**Stated task:**
Extract every line of the material that contains the word "button".

**Data provided:**
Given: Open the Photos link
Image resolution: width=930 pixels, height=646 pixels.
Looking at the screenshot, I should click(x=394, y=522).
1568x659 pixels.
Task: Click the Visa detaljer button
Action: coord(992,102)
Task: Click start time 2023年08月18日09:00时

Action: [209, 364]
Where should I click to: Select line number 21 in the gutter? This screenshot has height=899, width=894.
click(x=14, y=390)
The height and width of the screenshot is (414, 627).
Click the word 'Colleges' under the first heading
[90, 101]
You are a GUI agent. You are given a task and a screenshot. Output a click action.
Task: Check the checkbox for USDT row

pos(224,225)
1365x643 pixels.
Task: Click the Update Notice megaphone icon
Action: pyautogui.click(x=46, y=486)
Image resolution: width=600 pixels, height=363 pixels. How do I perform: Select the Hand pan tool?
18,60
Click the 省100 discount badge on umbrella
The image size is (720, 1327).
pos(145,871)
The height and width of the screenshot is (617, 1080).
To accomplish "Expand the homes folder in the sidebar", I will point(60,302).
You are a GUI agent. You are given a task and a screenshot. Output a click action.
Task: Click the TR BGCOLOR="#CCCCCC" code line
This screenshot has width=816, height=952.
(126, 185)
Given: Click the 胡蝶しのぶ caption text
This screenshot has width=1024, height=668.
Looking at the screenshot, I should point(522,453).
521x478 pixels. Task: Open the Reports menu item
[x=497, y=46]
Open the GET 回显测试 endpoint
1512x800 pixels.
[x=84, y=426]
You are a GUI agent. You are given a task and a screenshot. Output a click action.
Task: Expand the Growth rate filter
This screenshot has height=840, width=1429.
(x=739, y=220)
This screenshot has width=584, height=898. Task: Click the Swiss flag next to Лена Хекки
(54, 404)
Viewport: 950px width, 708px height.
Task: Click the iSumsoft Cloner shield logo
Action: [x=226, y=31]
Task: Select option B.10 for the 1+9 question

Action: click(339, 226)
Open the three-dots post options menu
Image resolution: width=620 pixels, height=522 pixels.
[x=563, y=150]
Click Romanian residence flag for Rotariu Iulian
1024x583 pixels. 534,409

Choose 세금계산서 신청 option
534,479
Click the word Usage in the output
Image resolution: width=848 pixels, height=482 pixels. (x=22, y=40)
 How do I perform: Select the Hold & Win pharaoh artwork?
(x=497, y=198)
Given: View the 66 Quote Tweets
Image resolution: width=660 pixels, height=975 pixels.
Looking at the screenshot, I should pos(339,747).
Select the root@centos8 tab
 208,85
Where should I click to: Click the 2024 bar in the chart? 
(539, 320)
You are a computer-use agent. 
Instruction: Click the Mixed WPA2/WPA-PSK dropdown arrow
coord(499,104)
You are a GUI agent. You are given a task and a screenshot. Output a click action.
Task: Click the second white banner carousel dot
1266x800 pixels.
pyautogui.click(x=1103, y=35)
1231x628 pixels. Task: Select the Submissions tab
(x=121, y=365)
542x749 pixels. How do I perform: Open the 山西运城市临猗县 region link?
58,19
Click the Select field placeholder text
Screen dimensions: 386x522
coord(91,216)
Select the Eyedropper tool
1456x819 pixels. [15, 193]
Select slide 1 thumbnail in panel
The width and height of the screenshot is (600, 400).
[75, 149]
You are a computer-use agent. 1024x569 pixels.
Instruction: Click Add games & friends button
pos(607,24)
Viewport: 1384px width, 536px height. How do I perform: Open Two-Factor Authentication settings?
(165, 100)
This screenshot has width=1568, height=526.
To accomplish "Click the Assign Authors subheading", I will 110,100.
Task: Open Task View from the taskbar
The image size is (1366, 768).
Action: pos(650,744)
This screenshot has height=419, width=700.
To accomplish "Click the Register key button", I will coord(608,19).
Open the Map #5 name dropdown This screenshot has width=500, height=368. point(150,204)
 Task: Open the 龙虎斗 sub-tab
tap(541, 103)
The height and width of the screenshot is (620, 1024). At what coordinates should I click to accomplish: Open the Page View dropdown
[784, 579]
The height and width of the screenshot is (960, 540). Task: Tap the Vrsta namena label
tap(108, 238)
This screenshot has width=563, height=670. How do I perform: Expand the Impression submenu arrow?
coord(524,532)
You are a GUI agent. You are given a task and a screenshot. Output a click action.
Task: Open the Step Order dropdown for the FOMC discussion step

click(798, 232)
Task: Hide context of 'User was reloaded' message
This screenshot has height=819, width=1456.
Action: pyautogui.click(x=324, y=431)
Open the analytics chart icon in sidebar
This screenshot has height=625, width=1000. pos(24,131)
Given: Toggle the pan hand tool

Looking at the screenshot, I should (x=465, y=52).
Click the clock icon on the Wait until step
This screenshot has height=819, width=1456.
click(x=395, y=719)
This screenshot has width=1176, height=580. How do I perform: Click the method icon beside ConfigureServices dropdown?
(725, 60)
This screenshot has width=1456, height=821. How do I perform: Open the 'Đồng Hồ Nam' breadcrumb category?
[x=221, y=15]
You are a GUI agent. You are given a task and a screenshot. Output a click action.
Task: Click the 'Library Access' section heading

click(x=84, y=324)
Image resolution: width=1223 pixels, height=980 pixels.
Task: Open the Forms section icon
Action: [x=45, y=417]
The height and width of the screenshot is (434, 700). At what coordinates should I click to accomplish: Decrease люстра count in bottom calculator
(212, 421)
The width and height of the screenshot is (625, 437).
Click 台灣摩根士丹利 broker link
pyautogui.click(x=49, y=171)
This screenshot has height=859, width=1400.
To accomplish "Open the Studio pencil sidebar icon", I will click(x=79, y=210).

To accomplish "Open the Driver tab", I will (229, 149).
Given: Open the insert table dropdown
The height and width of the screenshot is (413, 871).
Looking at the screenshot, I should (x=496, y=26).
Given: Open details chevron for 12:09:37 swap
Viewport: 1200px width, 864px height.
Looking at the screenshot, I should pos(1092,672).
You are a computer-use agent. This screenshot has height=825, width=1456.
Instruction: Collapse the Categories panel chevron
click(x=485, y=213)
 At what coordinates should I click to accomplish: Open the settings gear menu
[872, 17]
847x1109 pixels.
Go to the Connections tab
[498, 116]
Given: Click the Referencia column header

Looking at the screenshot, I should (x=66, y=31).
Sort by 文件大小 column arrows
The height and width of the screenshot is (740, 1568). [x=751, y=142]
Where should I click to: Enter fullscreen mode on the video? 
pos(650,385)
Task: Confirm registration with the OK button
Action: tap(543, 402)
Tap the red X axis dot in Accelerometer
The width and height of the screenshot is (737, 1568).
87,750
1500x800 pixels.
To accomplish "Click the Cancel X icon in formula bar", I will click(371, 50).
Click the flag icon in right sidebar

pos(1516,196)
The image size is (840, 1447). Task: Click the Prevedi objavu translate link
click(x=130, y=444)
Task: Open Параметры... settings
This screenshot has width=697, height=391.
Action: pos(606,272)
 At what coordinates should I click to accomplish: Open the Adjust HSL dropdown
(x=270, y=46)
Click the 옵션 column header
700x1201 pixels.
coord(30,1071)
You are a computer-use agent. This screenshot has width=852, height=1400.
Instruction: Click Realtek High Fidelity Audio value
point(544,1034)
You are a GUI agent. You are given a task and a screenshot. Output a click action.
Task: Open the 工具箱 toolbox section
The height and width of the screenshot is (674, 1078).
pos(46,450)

**Finished exercise:**
Task: Click the Visa detaljer button
Instruction: Click Add games & friends button
To accomplish "Click the Register key button", I will coord(608,19).
Task: Confirm registration with the OK button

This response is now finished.